═════ TEXT

Without the watermark, multinomial sampling would have picked $a$ with probability 0.4 and $c$ with probability 0.2. With the watermark and fresh PRF outputs at this context, the tournament’s selection depends on the $g$ -values; averaged over fresh contexts (which the per-token PRF reseeding ensures), the marginal of $c$ stays at 0.2.
Complexity: $O(L \cdot k)$ per token, where $k$ is the top-k cutoff. The paper reports a latency overhead “in the low single-digit milliseconds per response” at production tournament depths.⁴
Hyperparameters: $L$ (tournament depth, paper uses up to 30), $k$ (top-k cutoff before tournament), context window length $n$ for the hash.
Failure modes: when the top-k set is dominated by one token (low-entropy positions), tie-breaking by probability collapses the tournament to standard sampling and no signal is embedded.
Novelty: [Adapted].
Transferability: [Analysis] the tournament structure is model-agnostic and applies to any logits-emitting decoder.

══════════
═════ INFORMATION GIVEN

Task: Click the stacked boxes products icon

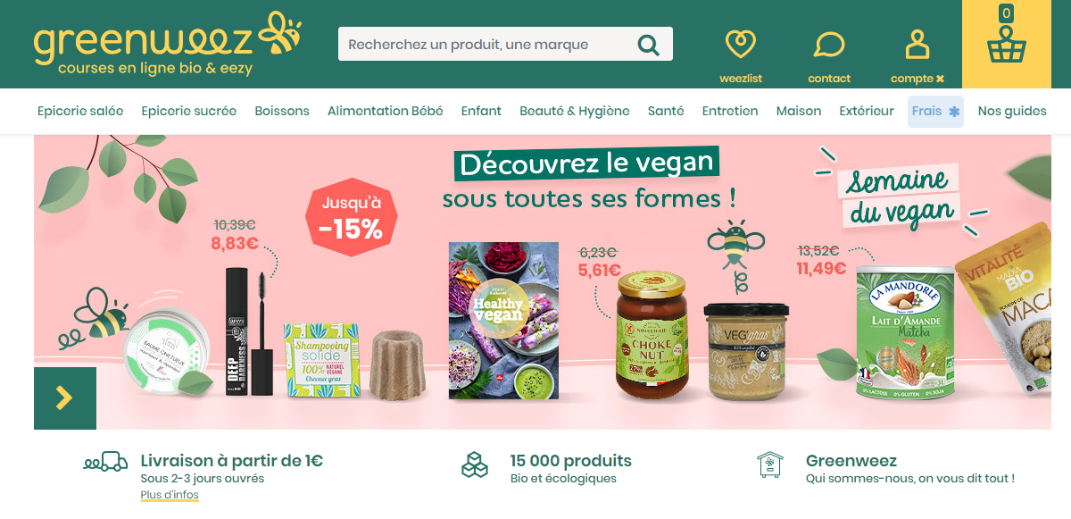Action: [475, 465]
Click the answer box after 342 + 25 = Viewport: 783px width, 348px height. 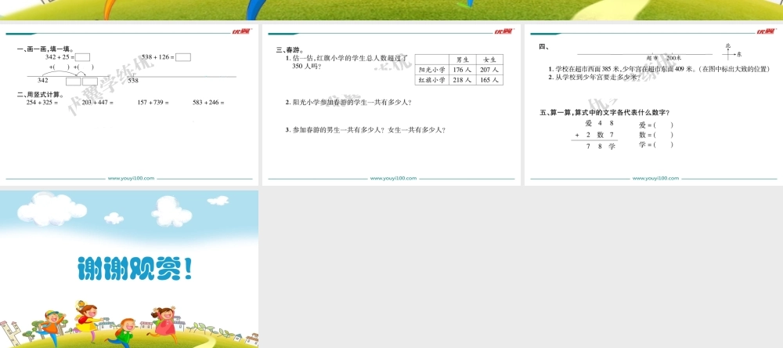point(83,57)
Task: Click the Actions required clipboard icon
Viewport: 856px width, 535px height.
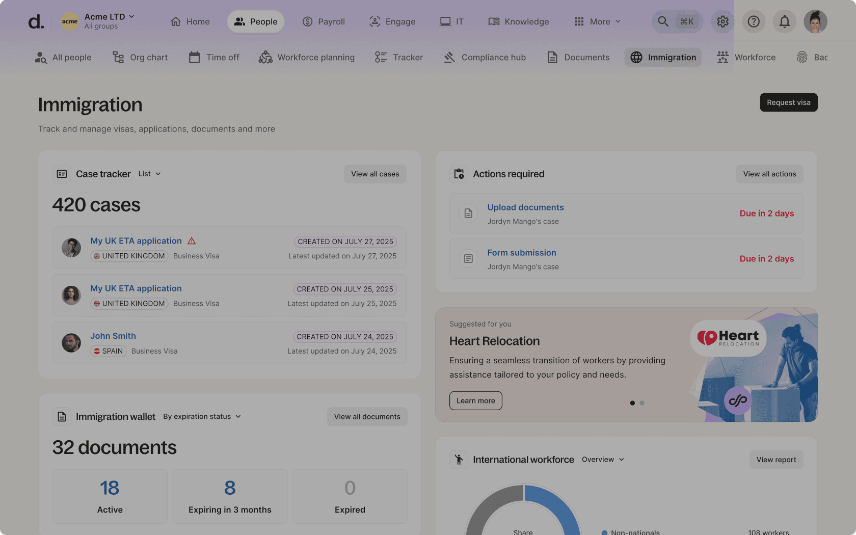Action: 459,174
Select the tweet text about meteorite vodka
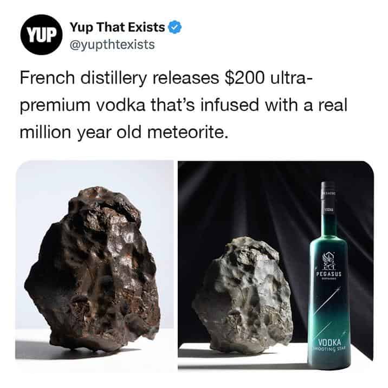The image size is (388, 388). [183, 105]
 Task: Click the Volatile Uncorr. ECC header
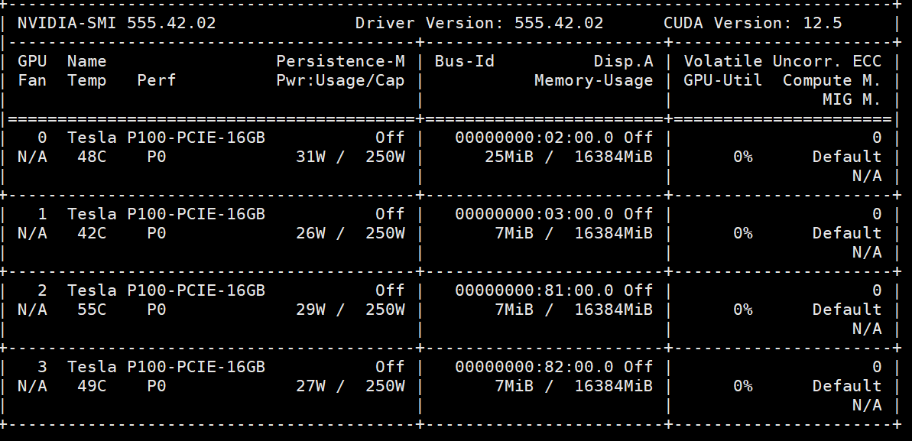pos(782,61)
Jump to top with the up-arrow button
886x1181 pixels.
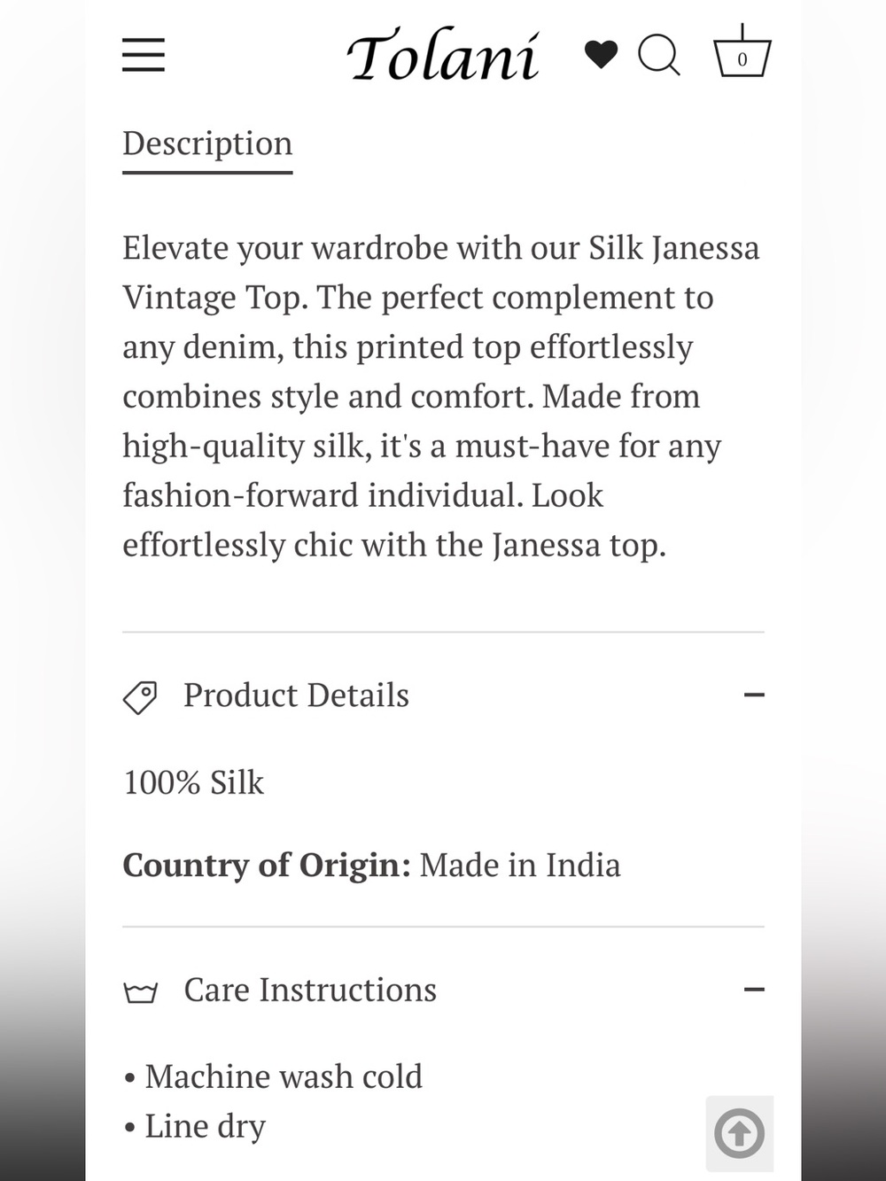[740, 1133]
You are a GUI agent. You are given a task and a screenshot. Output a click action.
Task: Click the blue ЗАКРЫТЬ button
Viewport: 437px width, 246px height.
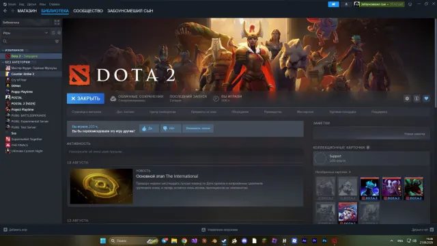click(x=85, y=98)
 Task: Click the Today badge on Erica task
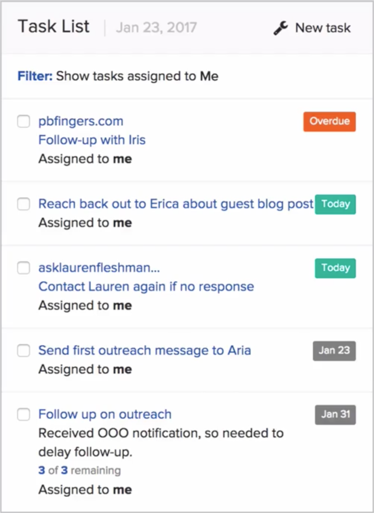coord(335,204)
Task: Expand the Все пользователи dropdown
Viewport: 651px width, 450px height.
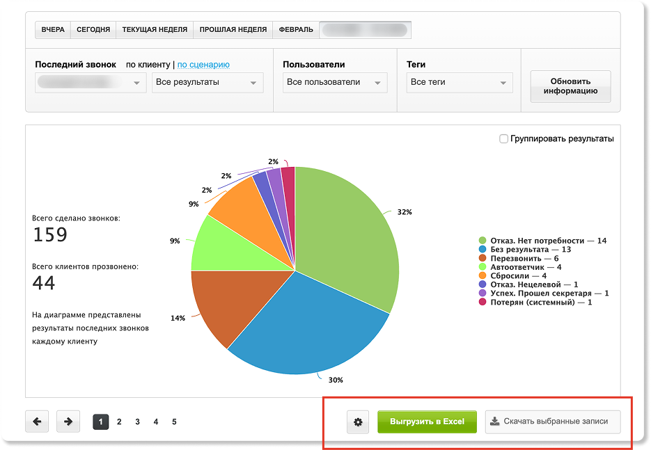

══════════

REQUIRED TASKS:
(A) What per-token complexity does the text on watermarked sampling give for the method?
(B) List every hyperparameter named in the text on watermarked sampling.
This data was drawn from a different source than the text.

REPLIES:
(A) O(L · k) per token, where k is the top-k cutoff.

(B)
- L, the tournament depth
- k, the top-k cutoff before the tournament
- n, the context window length for the hash